If I’ve got my story straight, there were 21 volumes of Damon Knight’s Orbit anthology series in all — and The Best of Orbit. The first of these saw the light of day in 1966.
Obviously, that puts this volume somewhere in the middle of the pack as far as the chronology goes. Reviewing is a subjective thing and we all like what like, but I’ve got to say that I wasn’t very impressed. I’ll start with a look at the two stories I liked, and move on to the many more that I liked less.
“What’s the Matter with Herbie?,” by Mel Gilden
Nine stories into this volume and this is the first story that appealed to me. It’s a tale of two very alien aliens in a universe where strange aliens seem to be the norm. There’s not much to the plot but Gilden’s imaginative take and whimsical touch made it worth reading.
“The Genius Freaks,” by Vonda N. McIntyre
A genetic mutant with genius level intelligence is terminally ill and on the run from those who made a mutant of her. Using some hacking techniques that are particularly interesting — given that this was published nearly a half century ago — she makes an interesting discovery about a biological virus that could have serious consequences.
“Shark,” by Edward Bryant
Genetically engineered sharks feature in this tale. Stylistically, it reminded me a bit of J.G. Ballard.
“Direction of the Road,” by Ursula K. Le Guin
A strange story about a tree, told from the perspective of the tree.
“The Windows in Dante’s Hell,” by Michael Bishop
Civil servants in a grim overpopulated future go into the home of woman who has just died and find a recreation of the set of a TV show in the vein of Star Trek.
“Serpent Burning on an Altars”
“Woman in Sunlight with Mandolin”
“The Young Soldier’s Horoscope”
“Castle Scene with Penitents”
by Brian W. Aldiss
Four fantasy short-shorts by Aldiss, apparently set in the world of his Malacia Tapestry. Perhaps if I’d been familiar with this world I’d have found them more interesting.

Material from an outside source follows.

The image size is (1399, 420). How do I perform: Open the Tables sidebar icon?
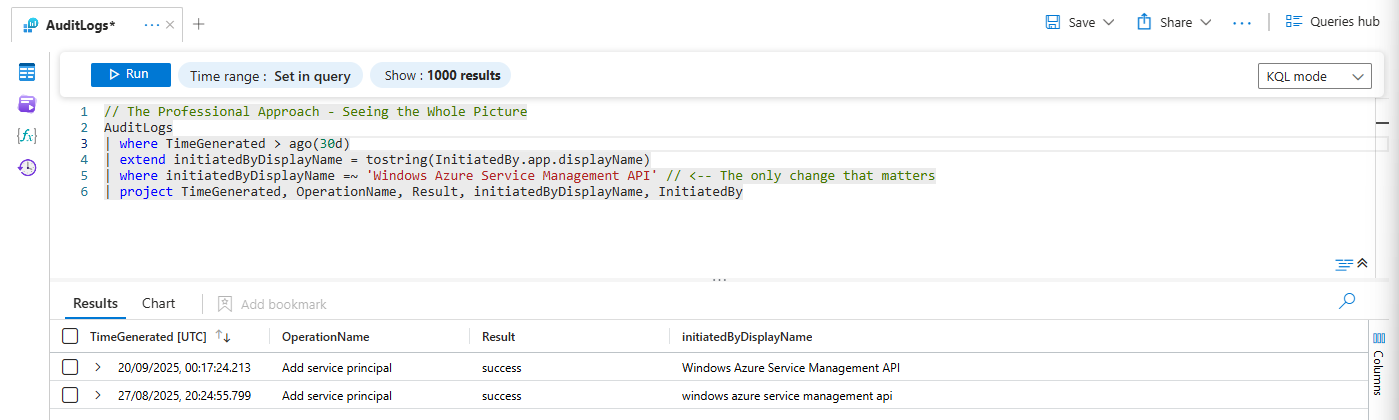pos(27,72)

“The Red Canary,” by Kate Wilhelm
Well written but incredibly depressing yarn about a grim future where medical care is hard to come by and very impersonal.
“Pinup,” by Edward Bryant
The second story in the book by Bryant is a short short written in a style that left me wondering what it was about.

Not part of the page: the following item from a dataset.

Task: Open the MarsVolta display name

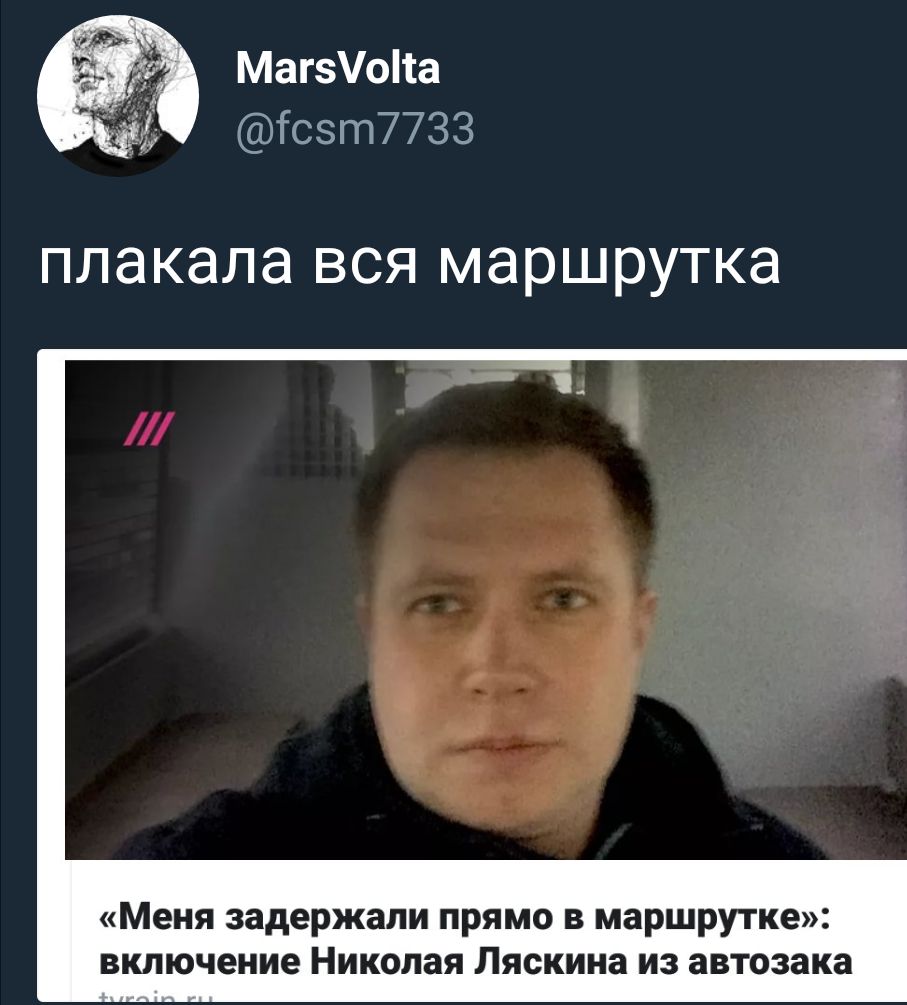Action: click(x=338, y=68)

“Burger Creature,” by Steve Chapman
Whimsical almost to the point of silliness. Not to spoil it but the tale takes place in a fast food restaurant and the title sums it up.
“Half the Kingdom,” by Doris Piserchia
The last few stories in the book are insubstantial short shorts that don’t seem to have much reason for being. This one tells of a man who goes through a portal and is turned in to a spider and almost falls victim to a strange predator. That’s it.
“Continuing Westward,” by Gene Wolfe
There’s nothing here that really shows why Wolfe would go on to be some acclaimed. It’s a well written snippet of not really SF about a pair of flyers who set their plane down near a tribe of desert dwellers and rely on their hospitality. Not much more happens.